Zum Jahrestag des Genozids in Gaza sind wir mit ca. 300 Teilnehmer:innen in der Stuttgarter Innenstadt mit einer kämpferischen Demo durch die Straßen gezogen. Seit einem Jahr wird Gaza in Schutt und Asche gelegt, über 40 000 Menschen wurden ermordet, zusätzlich sind etliche Tausende verschollen, verletzt oder am Verhungern.
Uns war es aber auch wichtig über die Geschehnisse vom 07.Oktober zu sprechen. Darüber, dass Widerstand gegen die Kolonialmacht gerechtfertigt ist, darüber, dass es aber auch Auswirkungen hat, wenn dieser nicht von linken Kräften angeführt wird und es zu Aktionen gegen Zivilist:innen kommt, die aus unserer Sicht keine legitimen militärischen Ziele sind. Ein Grund mehr für ein säkulares, sozialistisches Palästina zu kämpfen.
Die israelische Propaganda, die der deutsche Staat reproduziert und die sich in der deutschen Staatsräson wiederfindet, möchte uns vormachen, dass alles am 7. Oktober begonnen hat – diese Erzählung lehnen wir entschlossen ab.
Der siedlerkoloniale Staat Israel besetzt und terrorisiert das historische Palästina und dessen Bevölkerung schon über 76 Jahre. Letzte Woche marschierte Israel, das auch nicht zum ersten Mal, in den Libanon ein. Zusätzlich zu den Bombardierungen Yemens und Syriens, droht ein Regionalkrieg mit dem Iran auszubrechen. Deutschland und die USA bieten da, wie immer, Israel Rückendeckung.
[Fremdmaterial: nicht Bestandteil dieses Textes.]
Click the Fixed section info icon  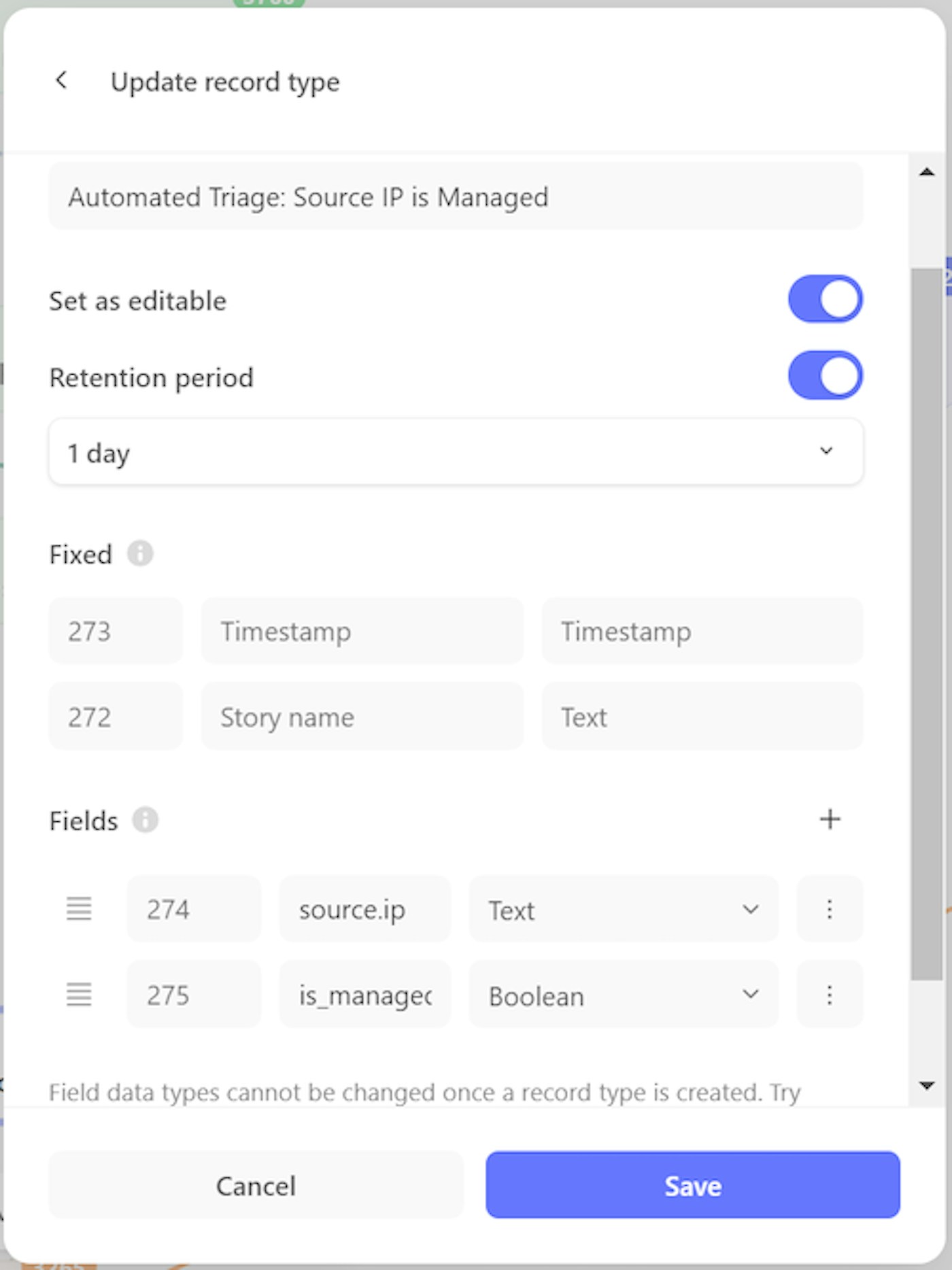pyautogui.click(x=141, y=553)
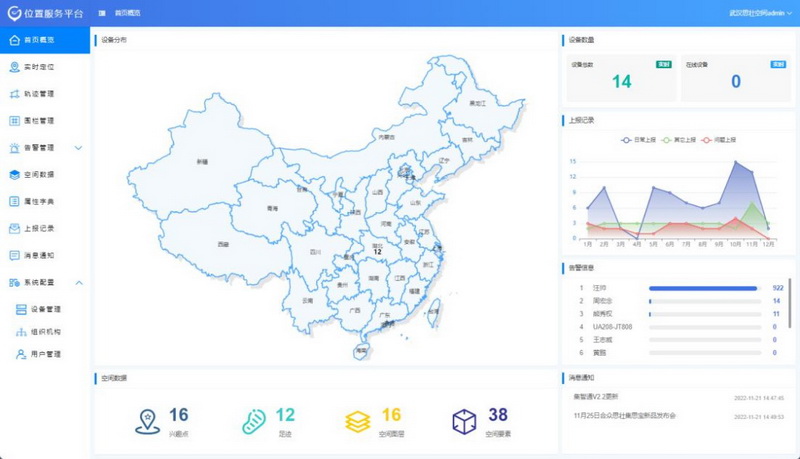Go to 围栏管理 in the sidebar
Image resolution: width=800 pixels, height=459 pixels.
click(x=38, y=121)
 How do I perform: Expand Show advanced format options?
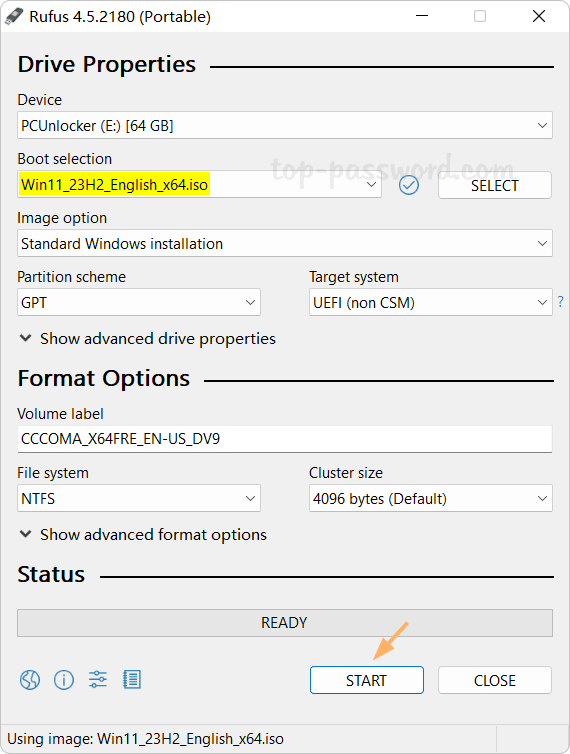pos(142,534)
Nach den USA ist Deutschland nämlich der zweitgrößte Rüstungslieferant Israels, und auch sonst stellt Israel einen wichtigen Handelspartner und im Endeffekt einen geopolitischen Anker im mittleren und nahen Osten für Deutschland und andere NATO-Staaten dar. Logischerweise vertritt Deutschland seine politischen und finanziellen Interessen auch im Inland. Die Repression gegen Palästina-Solidarität in Deutschland spitzt sich im letzten Jahr auch stetig zu. Um den 7. Oktober herum wurden in Berlin Scharfschütz:innen bei Palästina-Demos anbeordert und auch im Vorhinein unserer Demo wurde über die Presse eine Drohkulisse aufgebaut.
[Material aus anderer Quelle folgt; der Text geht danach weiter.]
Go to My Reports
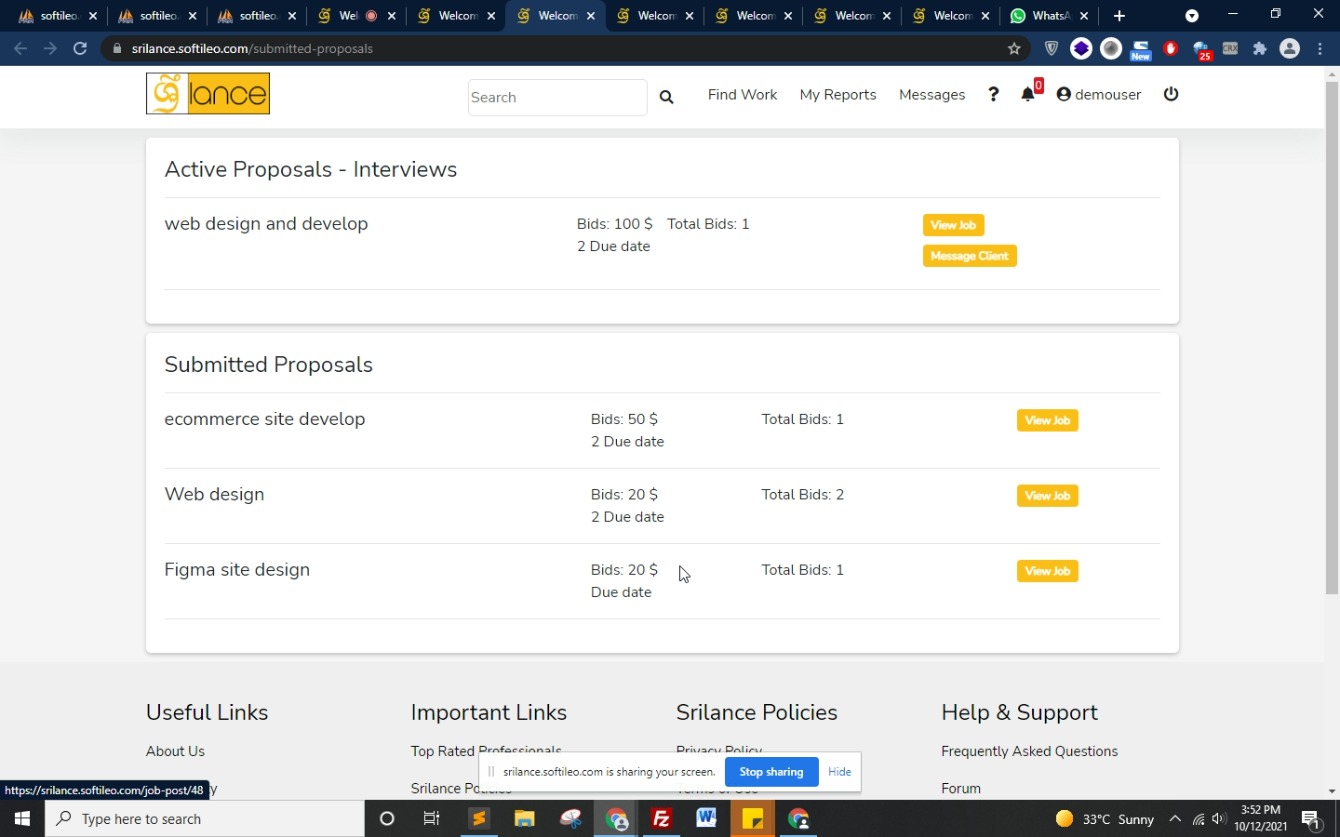Image resolution: width=1340 pixels, height=837 pixels. click(x=837, y=94)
Trotz der Einschüchterung war die Demonstration erfolgreich, Passant:innen jubelten uns zu und die Stimmung blieb stets kämpferisch. Anfangs wurde ein Demonstrant grundlos raus gezogen und kontrolliert, die wie immer fadenscheinigen Gründe hierfür konnten die Cops erst im Nachhinein liefern. Außerdem schikanierten die Bullen erneut den Anmelder der Demonstration, weil er Teile der Mittäter des Genozids beim Namen nennt: Habeck, Scholz und Baerbock. Beim Verlassen der Schlusskundgebung wurden außerdem Einzelpersonen von den Bullen aufgehalten, weil diese ihre Palästinafahnen noch immer wehten. Der Staat zeigt eindeutig was er von unserer Solidarität hält, umso wichtiger war unsere heutige Präsenz auf der Straße, alleine um der zionistische DIG nicht die Straße zu überlassen.
Fanny Reisin, eine Mitgründerin der jüdischen Stimme für gerechten Frieden in Nahost, hielt eine spannende Rede aus ihrer Perspektive als Jüdin und konnte so einen historischen Abriss vortragen, der aufzeigt, dass Antizionismus und Antisemitismus nicht gleich gestellt werden können.
Auch Prof. Helga Baumgarten hat eine Rede gehalten. Sie lehrte und lebt im Westjordanland und konnte eindrucksvoll über die Repression in den Universitäten vor Ort berichten. Wir vom Offenen Treffen gegen Krieg und Militarisierung haben eine Rede auf der Auftaktkundgebung gehalten. Diese setzte sich mit der Rolle Deutschlands im aktuellen Genozid auseinander, was die Interessen des deutschen Staates im Nahen Osten sind und wie wir diesen entgegentreten können.
Auf der Abschlusskundgebung haben wir eine Rede von Feminists for Jina Stuttgart gehört. Die iranische Feministin hat eine kämpferische Rede über revolutionäre Perspektiven und Freiheitsbewegungen in der Region gehalten. Ein sozialistischer Jugendlicher hat die Demo mit einem internationalistischen Redebeitrag bereichert. Die Rede zeigt auf, dass der Kampf der unterdrückten Völker und Klassen einer ist.